__Problem requirements__
With pictures left out, set down exactly the lines from the line containing "Where should I" through the last line of the data.
BEGIN
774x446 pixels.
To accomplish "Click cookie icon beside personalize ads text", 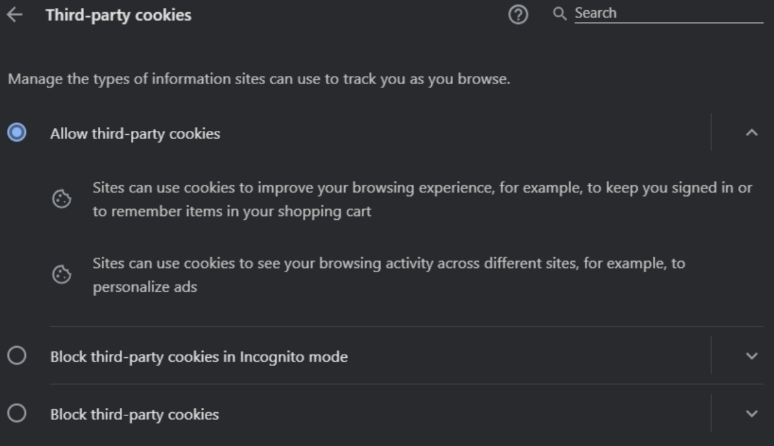I will [x=62, y=274].
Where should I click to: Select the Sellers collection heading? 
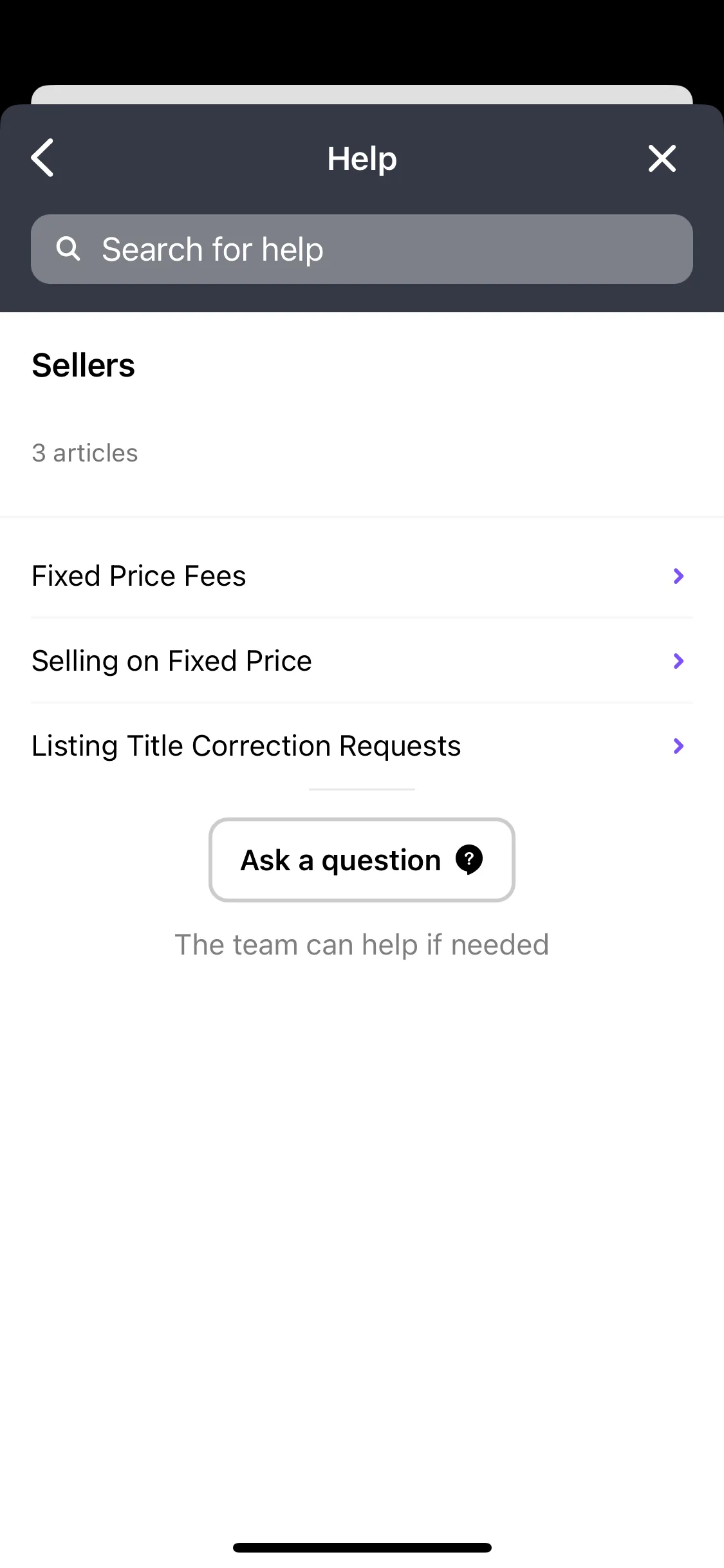[84, 366]
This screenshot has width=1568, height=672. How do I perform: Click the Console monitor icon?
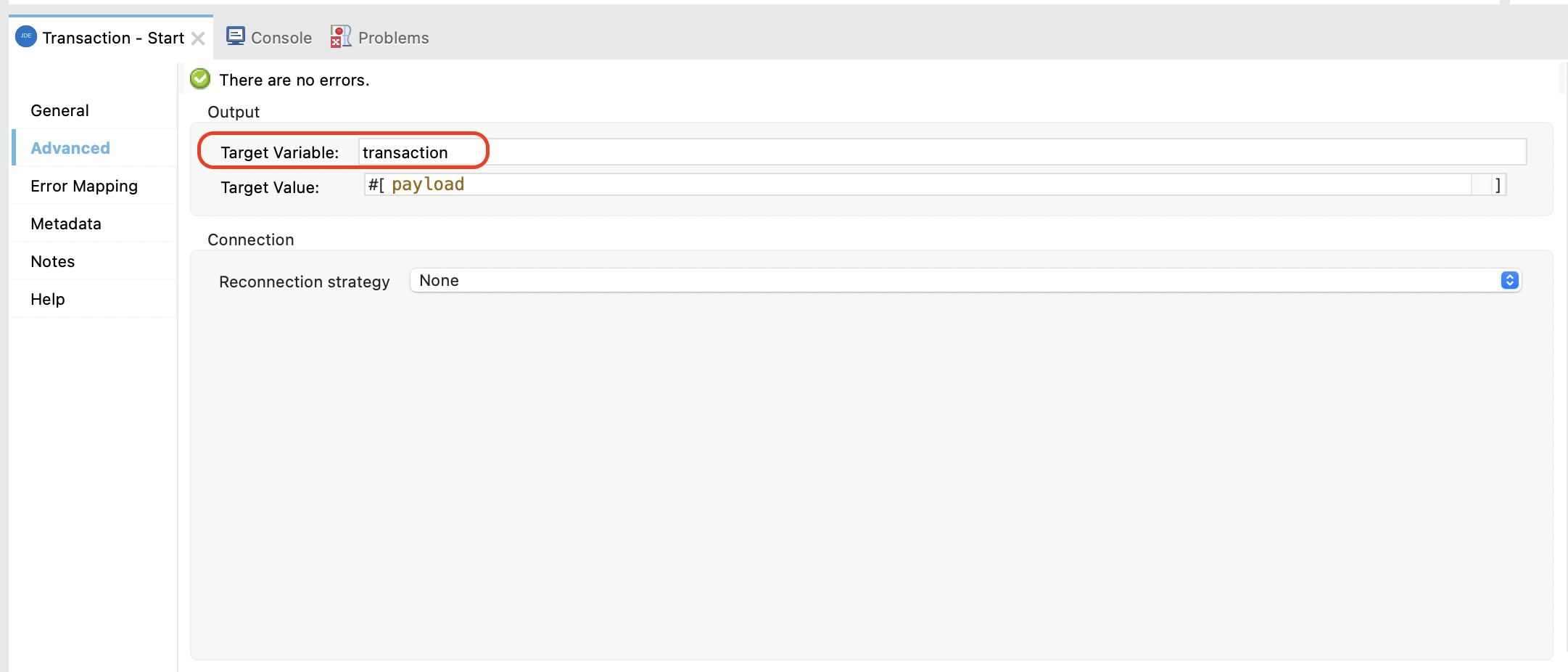coord(236,36)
END
__Result for this exercise__
Where should I click to: Select the Sellers collection heading? 
[84, 366]
This screenshot has width=1568, height=672. How do I perform: Click the Console monitor icon?
coord(236,36)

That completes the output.